German director Christian Petzold specializes in stories of trapped people trying to think their way out of grim predicaments. The wrenching, suspenseful Cold War tale Barbara; the psychological vengeance thriller Wolfsburg; and Jerichow, a tense reimagining of The Postman Always Rings Twice, number among his dense, ambitious, and gripping works.
Lately a laxer touch has loosen Petzold’s once vigorous grasp. Phoenix brought baroque, Hitchockian woo-woo to a story of surgery and post-Holocaust mistaken identity; the war metaphor Transit suffered from a wan, wistful lack of grit. His most recent film, Undine, strains to mate a romantic story of payback with the legend of an ill-fated water sprite. It contains some of the filmmaker’s recent weaker elements, but the good news is that you can relax and forget about figuring out the complicated and unnecessary Lorelei metaphor and enjoy Petzold’s sure-handed twists, beautifully mounted frames, and ever-present, if sometimes misapplied, intelligence.

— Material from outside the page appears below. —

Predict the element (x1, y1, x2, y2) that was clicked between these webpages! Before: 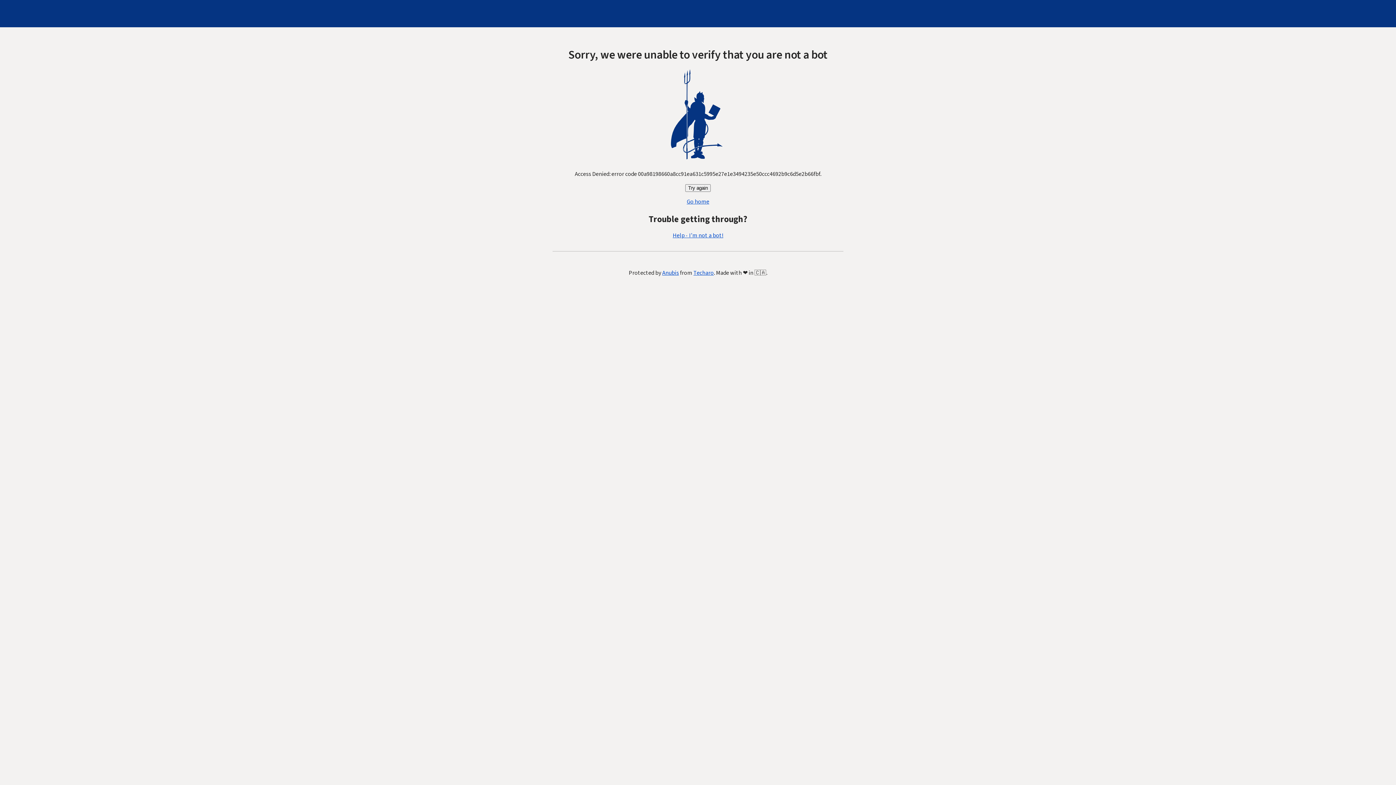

Undine opens in one of Berlin’s shady courtyard cafés, where a tense breakup is taking place. The young woman being dumped, Anna (Paula Beer, a younger, less cerebral and tense version of longtime Petzold muse Nina Hoss) informs Johannes (Jacob Matschenz), the man spurning her for another woman, that she’ll have to kill him. This is more than the fury of a woman scorned—her steely, cold concentration reveals she is dead serious. She asks Johannes to wait for her there while she retreats to her job as possibly the world’s most informed museum tour guide, giving a complex speech about the development of contemporary Berlin against a background of enormous architectural models. When she comes back to the outdoor café, her former boyfriend is nowhere to be seen.
But there’s a new fellow eagerly pursuing her, a puppy-eyed salvage diver named Christoph (Transit’s River Phoenix lookalike Franz Rogowski), enchanted by the brilliance of Anna’s detailed presentation on the city’s history. These two come together when an aquarium in the café spectacularly and inexplicably explodes in a slow-mo shower of water and broken glass, knocking them both to the floor in a sort of bizarre, drenched rapture. It sets the tone for a relationship in which the innocent, worshipful Christoph will save Anna as she nears a breaking point.

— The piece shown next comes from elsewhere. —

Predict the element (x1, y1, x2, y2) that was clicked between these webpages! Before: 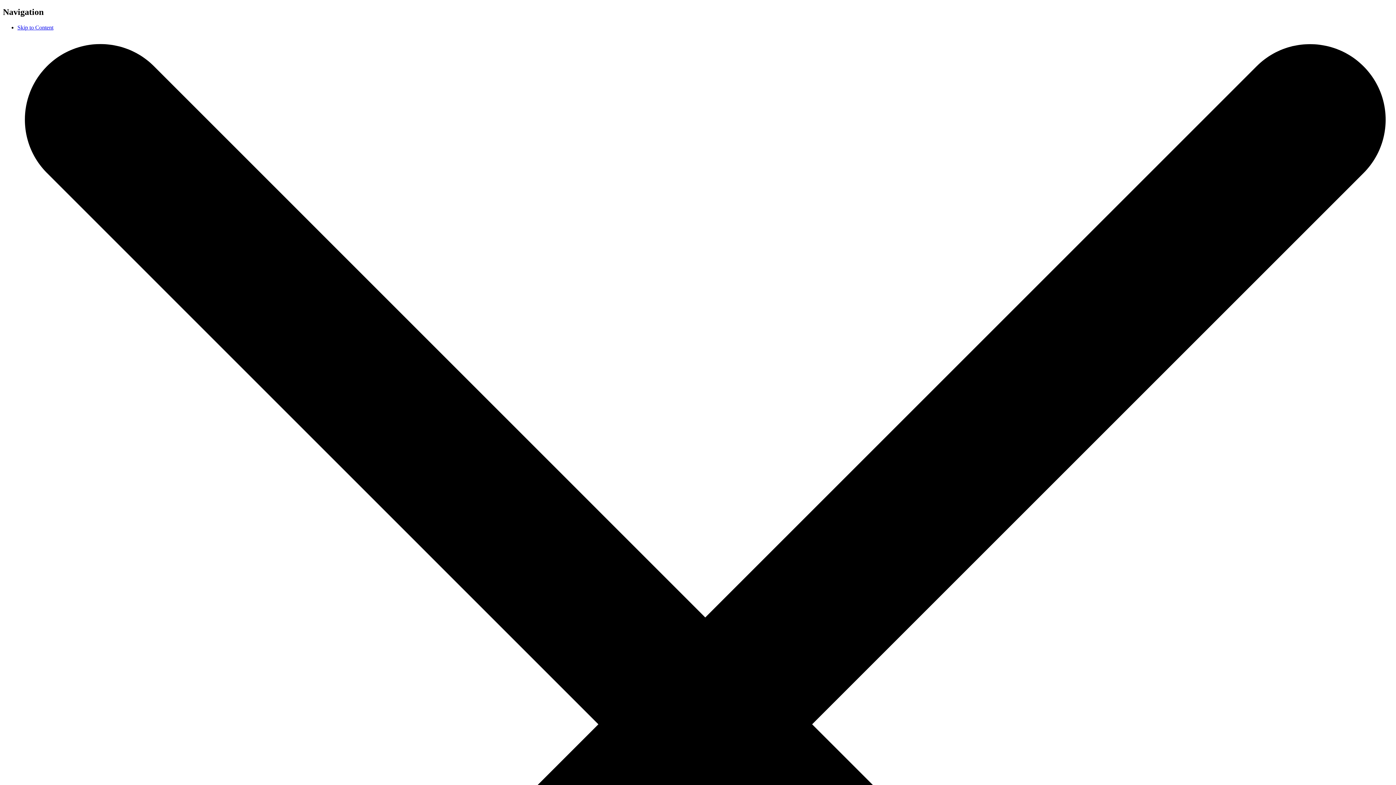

Dreamlike episodes, interludes of young love, and close calls with death await. There isn’t much depth to Anna and Christoph’s affair—Petzold conceives of Christoph as a sort of noble simpleton—but you feel its passion nevertheless. Scenes of the two swimming and diving underwater transport us to an undulating world far from Berlin’s boxy functionality. And the director returns to satisfying, icy Petzoldian form with a nighttime act of revenge played out (where else?) in a swimming pool.
Atmospheric, cool, and cool-looking, Undine doesn’t make much sense. But it doesn’t really have to. There’s enough edge, style, and tension to keep us in the moment, even if the film’s entire structure holds back from quite cohering into anything strictly meaningful.